In this talk I will survey some classical and new encodings, generally about preprocessing arrays \(A[1, n]\) so as to answer queries on array intervals \([i, j]\) given at query time. I will start with the classical range minimum queries (which is the minimum value in \(A[i,j]\)?) which has a long history that culminated a few years ago in an asymptotically space-optimal encoding of \(2n+o(n)\) bits answering queries in constant time. Then I will describe more recent (and partly open) problems such as finding the second minimum in \(A[i, j]\), the \(k\) smallest values in \(A[i, j]\), the \(k\)-th smallest value in \(A[i, j]\), the elements that appear more than a fraction τ of the times in \(A[i, j]\), etc. All these queries appear recurrently within other algorithmic problems, and they have also direct application in data mining.

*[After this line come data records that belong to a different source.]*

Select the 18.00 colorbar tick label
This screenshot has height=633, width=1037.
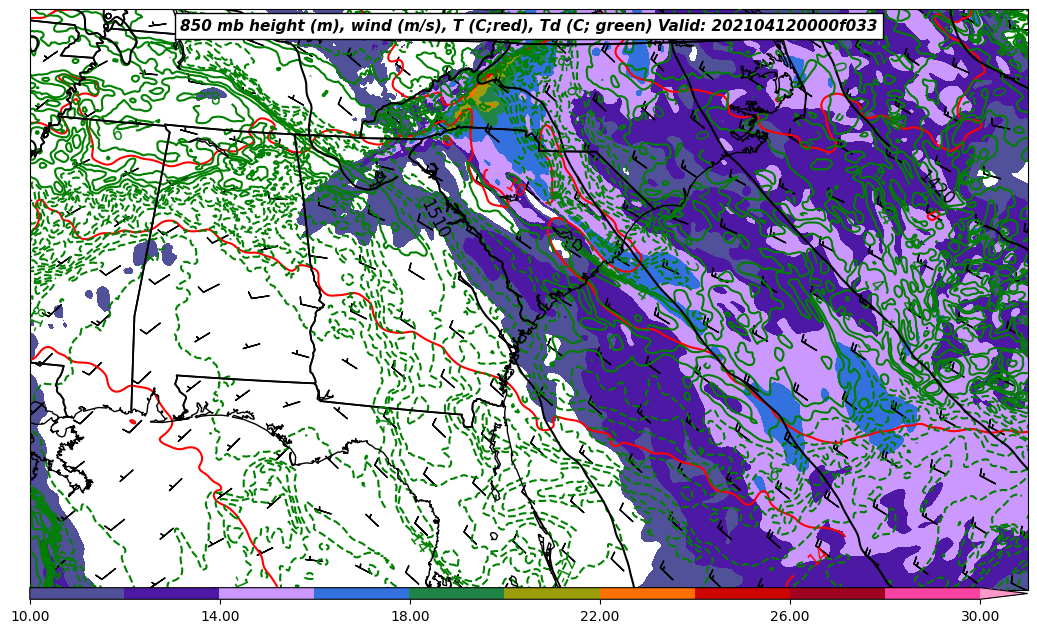(x=410, y=617)
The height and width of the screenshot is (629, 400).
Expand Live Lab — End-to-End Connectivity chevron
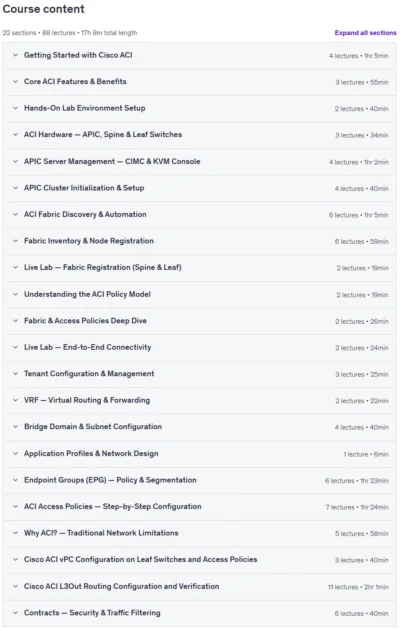(x=15, y=347)
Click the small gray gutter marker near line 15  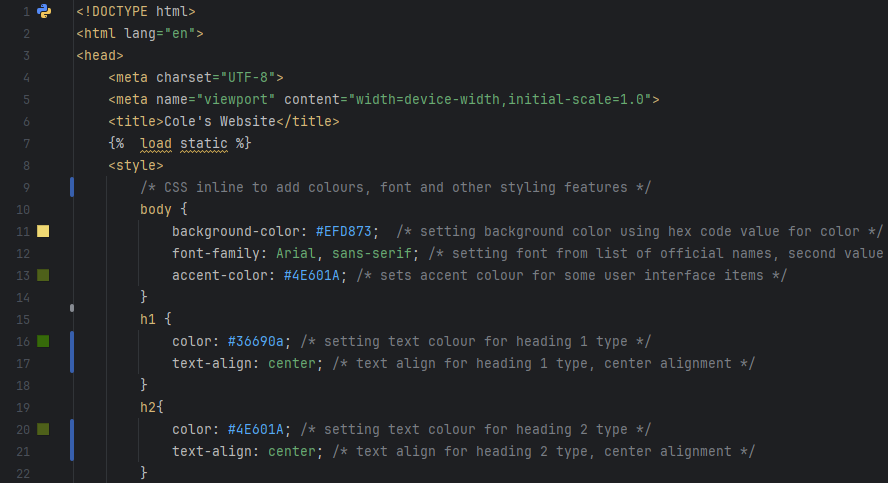(72, 308)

J. Ian Munro (University of Waterloo), Succint Data Structures ... Not Just for Graphs
Succinct data structures are data representations that use (nearly) the information theoretic minimum space, for the combinatorial object they represent, while performing the necessary query operations in constant (or nearly constant) time. So, for example, we can represent a binary tree on n nodes in \(2n + o(n)\) bits, rather than the “obvious” \(5n\) or so words, i.e. \(5n \lg(n)\) bits. Such a difference in memory requirements can easily translate to major differences in runtime as a consequence of the level of memory in which most of the data resides. The field developed to a large extent because of applications in text indexing, so there has been a major emphasis on trees and a secondary emphasis on graphs in general; but in this talk we will draw attention to a much broader collection of combinatorial structures for which succinct structures have been developed. These will include sets, permutations, functions, partial orders and groups, and yes, a bit on graphs.